Four Entered Musrara

2.1.26–5.3.26
Artist
Orit Adar Bechar, Tziki Eisenberg, Rustam Bayramov, and Shay Zilberman.
Curators: Avi Sabag Sharvit and Ayelet HaShahar CohenAssociate Curator: Tali Romem
Exhibition Events

Opening: January 2 · Friday · 11:00 · Free admission

The Jack, Joseph, and Morton Mandel Artists’ Greenhouse for Excellence, initiated and led by the Musrara School, ran for four years and offered artists who were selected through an open call the opportunity to develop new works connected to the Jerusalem neighborhood of
Musrara.

We were delighted to accompany the fourth and final cohort of artists: Orit Adar Bechar, Tziki Eisenberg, Rustam Bayramov, and Shay Zilberman. Throughout their creative journey, we discovered countless ways to engage with Musrara. The four works they produced – The
Lost, Treasure Island, A Passing Shadow, and Speech-Grille – each uncovered new layers within the neighborhood’s rich and multifaceted landscape.

The exhibition, presented in the school’s gallery, brings together their works, all of which draw sustenance from histories of displacement, migration, and social struggle; from encounters with the neighborhood’s residents; and from attentive listening to their stories and memories. Some pieces were shaped by materials gathered in the alleys and between the houses.

The four artists worked closely with the local community: longtime residents, visitors, and students alike. Through relationships built on trust, they created compelling bodies of work that remain individually distinct yet, together, form a shared terrain of exploration, connection, and transformation.

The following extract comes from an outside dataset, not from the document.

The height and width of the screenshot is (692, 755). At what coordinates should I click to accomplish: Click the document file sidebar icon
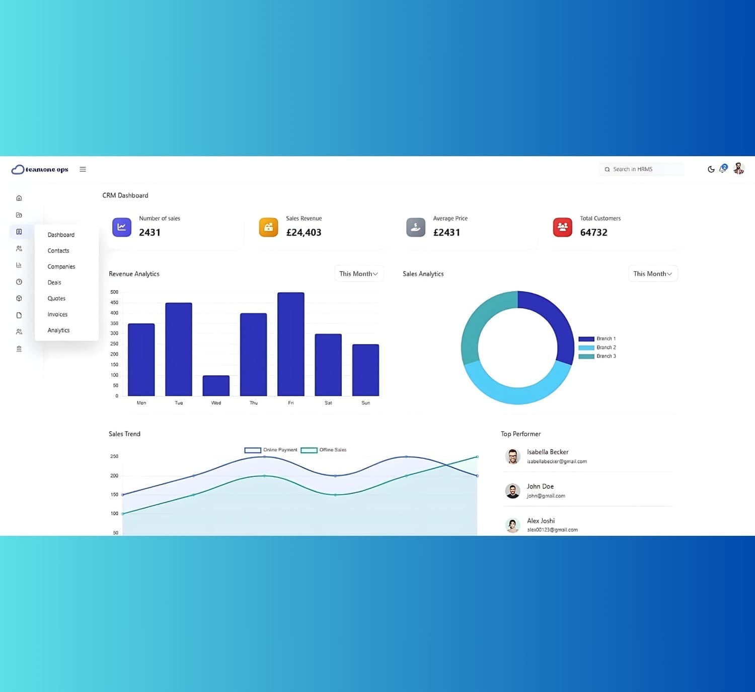point(19,315)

The title of the exhibition, Four Entered Musrara, alludes to the well-known Talmudic legend “Four Entered the Orchard,” which tells of four sages who gathered to explore the secrets of mystical knowledge; none of them emerged as they had entered. Stepping into Musrara and encountering its people enabled the artists to join together, learn, and weave their new insights into their respective artistic practices. In doing so, they created new myths, now joining the growing mythology of Musrara.